Efendim ben oradan bir konuşmaya başladım, Am I not Human diye sormadım tabii, ben sharepointciyim burada, çok seviyorum, bildiğin gibi değil, yardırıyorum, şöyle upgrade ettim, böyle formlar yaptım diye anlatıyorum, Terminator karşımda yüz kası bile oynatmadan dinliyor. O put gibi durdukça ben konuşuyorum, konuştukça da saçmalama girdabına batıyorum. Kafamın içinde hızlıca düşünüp kendime dışarıdan baktım şöyle bir, adamdan önce ben gıcık oldum kendime. Salak salak SharePoint anlatıyorum adama. Neyse sonra o da biraz konuştu. SharePoint projesi yapmış geldiği yerde. Burada insanlara SharePointi sevdireceğiz dedi bana. Kesin bana gıcık oldu. Bir iki defa tersledi gibi geldi çünkü. Ne bu coşku lan, adam ol, adam! der gibi bakıyordu. Hakiketten ne bu coşku : Kendime soruyorum. Neden heyecanlanınca aniden panikli neşe geliyor bana? Adam Avusturyalı, inanın Mehter marşı çalarak girmeliydim. Your fathhhheer was Turrrrrkk if we went into Vienna demeliydim. Türkün gücünü gösteremediğim gibi, maymunun .ötünü gördüm bizzat. En son toparlamak için, bana güvenebilirsin beybi, I want to take responsibiliti gibi bir şey dedim. TABİİ Kİ ALACAKSIN BU SENİN İŞİN ZATEN dedi bana adam ya la!!! Öyle boynu bükükler gibi kaldım, sürüne sürüne çıktım yanından adamın.
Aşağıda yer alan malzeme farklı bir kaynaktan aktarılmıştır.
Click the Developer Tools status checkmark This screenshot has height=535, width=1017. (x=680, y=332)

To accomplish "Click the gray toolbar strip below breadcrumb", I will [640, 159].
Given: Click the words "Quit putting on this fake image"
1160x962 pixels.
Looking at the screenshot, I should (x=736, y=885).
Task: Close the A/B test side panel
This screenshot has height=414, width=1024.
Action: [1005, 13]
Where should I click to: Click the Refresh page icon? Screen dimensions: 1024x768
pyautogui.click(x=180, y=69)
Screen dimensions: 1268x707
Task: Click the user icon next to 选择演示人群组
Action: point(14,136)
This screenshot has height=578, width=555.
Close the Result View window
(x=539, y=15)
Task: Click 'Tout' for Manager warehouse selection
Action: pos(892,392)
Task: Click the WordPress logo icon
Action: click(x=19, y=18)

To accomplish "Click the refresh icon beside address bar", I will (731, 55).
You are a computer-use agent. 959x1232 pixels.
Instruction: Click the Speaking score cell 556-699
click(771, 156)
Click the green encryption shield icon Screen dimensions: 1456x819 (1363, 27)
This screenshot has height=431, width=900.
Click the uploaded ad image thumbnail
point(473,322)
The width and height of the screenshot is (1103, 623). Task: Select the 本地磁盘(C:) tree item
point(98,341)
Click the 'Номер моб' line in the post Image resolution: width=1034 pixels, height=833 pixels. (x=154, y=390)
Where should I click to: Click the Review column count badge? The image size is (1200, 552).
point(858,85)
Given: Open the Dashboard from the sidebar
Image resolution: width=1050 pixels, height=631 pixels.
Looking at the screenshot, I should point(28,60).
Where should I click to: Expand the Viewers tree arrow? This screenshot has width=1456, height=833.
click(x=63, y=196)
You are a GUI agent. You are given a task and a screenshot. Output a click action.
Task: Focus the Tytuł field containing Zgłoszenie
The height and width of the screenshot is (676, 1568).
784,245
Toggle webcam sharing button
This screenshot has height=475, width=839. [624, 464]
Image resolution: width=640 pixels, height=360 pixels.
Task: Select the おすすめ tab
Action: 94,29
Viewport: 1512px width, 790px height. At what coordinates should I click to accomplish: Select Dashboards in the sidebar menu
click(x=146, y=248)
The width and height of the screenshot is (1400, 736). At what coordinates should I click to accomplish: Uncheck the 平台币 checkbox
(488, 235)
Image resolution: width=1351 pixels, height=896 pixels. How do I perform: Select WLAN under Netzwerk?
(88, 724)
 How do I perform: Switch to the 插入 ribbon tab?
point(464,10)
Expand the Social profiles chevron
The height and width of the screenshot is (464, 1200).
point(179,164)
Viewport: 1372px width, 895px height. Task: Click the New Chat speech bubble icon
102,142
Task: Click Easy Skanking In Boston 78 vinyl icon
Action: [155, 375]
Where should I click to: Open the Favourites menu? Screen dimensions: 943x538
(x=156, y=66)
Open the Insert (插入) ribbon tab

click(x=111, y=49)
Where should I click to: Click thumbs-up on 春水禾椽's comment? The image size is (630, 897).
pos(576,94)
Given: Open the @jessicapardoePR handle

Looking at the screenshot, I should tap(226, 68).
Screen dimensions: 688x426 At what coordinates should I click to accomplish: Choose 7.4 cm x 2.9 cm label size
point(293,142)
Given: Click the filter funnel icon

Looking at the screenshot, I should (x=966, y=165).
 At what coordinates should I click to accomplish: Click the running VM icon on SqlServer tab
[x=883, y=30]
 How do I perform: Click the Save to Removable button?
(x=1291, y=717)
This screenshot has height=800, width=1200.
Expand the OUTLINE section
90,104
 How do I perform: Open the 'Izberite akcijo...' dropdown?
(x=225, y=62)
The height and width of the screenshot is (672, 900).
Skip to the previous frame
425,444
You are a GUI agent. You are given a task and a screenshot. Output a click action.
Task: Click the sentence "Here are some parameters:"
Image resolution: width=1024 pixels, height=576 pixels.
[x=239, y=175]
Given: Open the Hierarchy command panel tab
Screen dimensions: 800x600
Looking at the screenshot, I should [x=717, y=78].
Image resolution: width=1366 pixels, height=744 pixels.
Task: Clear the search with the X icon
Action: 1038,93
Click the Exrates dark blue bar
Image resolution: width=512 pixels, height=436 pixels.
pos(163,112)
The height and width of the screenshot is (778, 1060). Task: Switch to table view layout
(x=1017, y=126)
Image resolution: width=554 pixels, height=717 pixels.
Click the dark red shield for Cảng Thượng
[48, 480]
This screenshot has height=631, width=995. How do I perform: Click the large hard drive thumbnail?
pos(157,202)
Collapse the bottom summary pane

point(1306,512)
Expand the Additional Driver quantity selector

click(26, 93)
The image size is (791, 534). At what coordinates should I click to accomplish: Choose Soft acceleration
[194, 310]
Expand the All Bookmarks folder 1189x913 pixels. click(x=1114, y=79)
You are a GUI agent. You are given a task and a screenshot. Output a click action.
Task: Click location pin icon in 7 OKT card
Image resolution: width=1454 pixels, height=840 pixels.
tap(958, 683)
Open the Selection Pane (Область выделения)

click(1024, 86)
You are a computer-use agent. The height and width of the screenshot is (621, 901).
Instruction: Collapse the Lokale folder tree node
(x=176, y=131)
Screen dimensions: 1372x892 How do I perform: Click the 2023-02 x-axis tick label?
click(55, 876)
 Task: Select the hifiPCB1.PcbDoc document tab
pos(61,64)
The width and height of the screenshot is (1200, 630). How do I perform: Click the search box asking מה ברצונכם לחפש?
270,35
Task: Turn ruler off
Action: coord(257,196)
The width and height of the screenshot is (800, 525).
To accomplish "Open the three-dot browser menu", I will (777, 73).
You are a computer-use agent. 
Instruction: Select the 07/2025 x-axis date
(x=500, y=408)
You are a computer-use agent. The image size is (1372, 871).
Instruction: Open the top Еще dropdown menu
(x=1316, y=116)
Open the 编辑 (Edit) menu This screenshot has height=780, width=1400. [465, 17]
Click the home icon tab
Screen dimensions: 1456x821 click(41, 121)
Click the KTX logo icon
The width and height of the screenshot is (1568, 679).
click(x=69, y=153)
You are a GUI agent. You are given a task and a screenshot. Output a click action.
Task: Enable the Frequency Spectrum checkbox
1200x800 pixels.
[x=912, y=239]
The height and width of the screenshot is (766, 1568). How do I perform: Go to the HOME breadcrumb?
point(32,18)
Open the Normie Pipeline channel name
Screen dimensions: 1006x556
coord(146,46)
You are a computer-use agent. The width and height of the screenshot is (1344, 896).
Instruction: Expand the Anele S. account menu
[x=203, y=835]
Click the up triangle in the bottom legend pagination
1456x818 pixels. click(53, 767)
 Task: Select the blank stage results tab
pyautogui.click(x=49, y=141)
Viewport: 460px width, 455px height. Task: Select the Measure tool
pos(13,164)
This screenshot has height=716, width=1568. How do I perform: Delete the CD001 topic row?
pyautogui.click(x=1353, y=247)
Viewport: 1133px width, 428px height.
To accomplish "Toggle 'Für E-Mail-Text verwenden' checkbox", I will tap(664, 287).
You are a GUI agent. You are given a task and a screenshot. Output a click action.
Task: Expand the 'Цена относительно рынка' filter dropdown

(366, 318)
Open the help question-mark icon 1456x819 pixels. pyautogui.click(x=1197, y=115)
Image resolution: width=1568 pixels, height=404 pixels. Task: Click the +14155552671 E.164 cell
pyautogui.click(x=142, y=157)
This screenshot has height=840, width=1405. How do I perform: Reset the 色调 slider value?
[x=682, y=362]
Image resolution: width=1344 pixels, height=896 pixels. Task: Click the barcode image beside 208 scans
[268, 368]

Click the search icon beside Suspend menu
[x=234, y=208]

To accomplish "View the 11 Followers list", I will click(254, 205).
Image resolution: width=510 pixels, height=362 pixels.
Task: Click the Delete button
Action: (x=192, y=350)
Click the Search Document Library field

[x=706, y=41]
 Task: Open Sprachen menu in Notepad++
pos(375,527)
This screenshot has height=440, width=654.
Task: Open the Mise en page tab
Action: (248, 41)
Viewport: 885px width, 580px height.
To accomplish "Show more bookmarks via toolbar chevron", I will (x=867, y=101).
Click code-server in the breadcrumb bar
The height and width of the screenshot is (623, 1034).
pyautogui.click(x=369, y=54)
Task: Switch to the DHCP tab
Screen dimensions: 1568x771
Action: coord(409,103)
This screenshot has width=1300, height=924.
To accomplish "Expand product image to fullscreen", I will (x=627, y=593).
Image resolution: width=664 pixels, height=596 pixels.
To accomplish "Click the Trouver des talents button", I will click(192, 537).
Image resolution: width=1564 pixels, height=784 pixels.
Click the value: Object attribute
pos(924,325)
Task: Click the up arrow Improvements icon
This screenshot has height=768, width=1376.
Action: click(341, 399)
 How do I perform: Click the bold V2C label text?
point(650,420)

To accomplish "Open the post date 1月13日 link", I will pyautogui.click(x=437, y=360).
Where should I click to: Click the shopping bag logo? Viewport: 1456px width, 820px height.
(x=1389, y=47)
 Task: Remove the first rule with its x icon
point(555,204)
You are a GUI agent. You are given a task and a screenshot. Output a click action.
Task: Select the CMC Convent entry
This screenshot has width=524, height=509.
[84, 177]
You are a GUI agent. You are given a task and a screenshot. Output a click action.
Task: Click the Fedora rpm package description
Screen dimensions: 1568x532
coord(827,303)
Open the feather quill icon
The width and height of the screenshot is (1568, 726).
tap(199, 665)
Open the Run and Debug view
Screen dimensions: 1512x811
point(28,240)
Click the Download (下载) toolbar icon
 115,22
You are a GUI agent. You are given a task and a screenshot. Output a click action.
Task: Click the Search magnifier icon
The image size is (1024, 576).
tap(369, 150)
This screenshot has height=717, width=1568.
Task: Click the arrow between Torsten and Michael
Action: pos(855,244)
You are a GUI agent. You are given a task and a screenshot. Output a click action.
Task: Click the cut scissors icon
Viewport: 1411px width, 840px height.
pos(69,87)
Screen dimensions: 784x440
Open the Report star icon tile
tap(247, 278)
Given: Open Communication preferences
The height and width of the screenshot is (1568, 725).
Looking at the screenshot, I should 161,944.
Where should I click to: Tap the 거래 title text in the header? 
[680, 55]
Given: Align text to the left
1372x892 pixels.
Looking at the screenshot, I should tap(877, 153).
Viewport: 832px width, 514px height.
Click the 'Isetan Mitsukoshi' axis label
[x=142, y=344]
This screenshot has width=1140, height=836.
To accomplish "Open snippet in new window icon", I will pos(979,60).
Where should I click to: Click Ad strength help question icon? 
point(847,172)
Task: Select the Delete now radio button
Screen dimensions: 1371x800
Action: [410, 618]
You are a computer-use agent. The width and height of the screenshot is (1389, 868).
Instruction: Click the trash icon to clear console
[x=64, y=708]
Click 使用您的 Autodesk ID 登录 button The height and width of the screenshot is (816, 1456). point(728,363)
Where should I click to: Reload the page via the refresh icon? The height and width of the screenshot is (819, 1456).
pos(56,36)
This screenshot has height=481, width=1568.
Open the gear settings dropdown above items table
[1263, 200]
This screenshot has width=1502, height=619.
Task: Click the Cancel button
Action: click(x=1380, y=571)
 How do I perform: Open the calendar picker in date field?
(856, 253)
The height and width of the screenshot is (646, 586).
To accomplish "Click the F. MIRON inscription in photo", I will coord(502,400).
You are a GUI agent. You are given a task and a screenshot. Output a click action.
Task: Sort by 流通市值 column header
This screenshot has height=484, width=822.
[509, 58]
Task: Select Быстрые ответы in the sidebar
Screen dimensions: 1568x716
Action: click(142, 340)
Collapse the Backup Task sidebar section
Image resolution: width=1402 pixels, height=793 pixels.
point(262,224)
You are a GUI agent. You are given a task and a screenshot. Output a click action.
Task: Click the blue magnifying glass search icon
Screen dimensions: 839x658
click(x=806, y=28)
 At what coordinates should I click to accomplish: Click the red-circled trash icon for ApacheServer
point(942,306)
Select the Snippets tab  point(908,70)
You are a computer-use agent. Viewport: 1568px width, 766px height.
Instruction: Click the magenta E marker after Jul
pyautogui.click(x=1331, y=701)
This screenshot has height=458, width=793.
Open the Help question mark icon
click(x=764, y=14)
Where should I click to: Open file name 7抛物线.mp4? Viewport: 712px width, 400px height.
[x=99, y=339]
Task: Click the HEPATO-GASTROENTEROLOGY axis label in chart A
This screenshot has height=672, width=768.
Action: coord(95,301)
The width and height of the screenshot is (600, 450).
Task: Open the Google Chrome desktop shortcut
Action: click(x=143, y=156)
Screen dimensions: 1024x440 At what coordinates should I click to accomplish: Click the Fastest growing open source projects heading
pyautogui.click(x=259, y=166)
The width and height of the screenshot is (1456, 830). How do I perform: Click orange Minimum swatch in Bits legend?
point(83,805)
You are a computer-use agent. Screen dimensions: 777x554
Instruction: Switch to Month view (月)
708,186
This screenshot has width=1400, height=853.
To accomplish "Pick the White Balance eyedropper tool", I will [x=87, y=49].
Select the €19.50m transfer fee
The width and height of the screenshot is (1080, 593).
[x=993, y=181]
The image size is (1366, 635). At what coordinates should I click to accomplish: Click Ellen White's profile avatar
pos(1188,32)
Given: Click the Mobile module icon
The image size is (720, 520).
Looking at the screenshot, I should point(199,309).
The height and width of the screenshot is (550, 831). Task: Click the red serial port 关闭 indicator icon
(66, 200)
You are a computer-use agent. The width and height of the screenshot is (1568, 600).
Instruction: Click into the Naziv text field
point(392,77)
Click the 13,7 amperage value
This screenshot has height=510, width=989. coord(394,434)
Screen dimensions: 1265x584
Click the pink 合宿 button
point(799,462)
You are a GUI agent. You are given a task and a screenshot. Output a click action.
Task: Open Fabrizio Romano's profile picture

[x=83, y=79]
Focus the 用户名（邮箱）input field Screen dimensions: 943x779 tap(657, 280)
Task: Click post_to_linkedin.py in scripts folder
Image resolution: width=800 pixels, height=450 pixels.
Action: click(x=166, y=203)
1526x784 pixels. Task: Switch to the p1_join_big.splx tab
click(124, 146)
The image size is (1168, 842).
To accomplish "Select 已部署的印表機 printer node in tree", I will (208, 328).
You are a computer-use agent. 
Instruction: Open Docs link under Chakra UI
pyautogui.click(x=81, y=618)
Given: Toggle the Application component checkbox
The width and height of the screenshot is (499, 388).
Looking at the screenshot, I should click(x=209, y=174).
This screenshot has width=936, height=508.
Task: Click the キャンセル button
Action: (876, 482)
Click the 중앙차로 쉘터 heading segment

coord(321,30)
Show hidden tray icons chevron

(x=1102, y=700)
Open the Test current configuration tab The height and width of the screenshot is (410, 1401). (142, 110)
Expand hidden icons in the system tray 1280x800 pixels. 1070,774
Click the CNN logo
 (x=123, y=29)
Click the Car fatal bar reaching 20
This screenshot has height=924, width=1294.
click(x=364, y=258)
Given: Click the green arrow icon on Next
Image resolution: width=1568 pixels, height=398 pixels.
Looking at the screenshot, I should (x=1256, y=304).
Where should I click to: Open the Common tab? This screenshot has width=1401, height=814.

Şimdi sağda solda, bu yeni müdür is a bit too german, oh my god nothing is good enough for him falan diye dolaşıyorlar, bu adam var ya ağrısız başıma ağrı olacak, lan allahın cezası osmanlı, niye geçemediniz o Viyana'yı diye ömrümde ilk kez dövüneceğim galiba!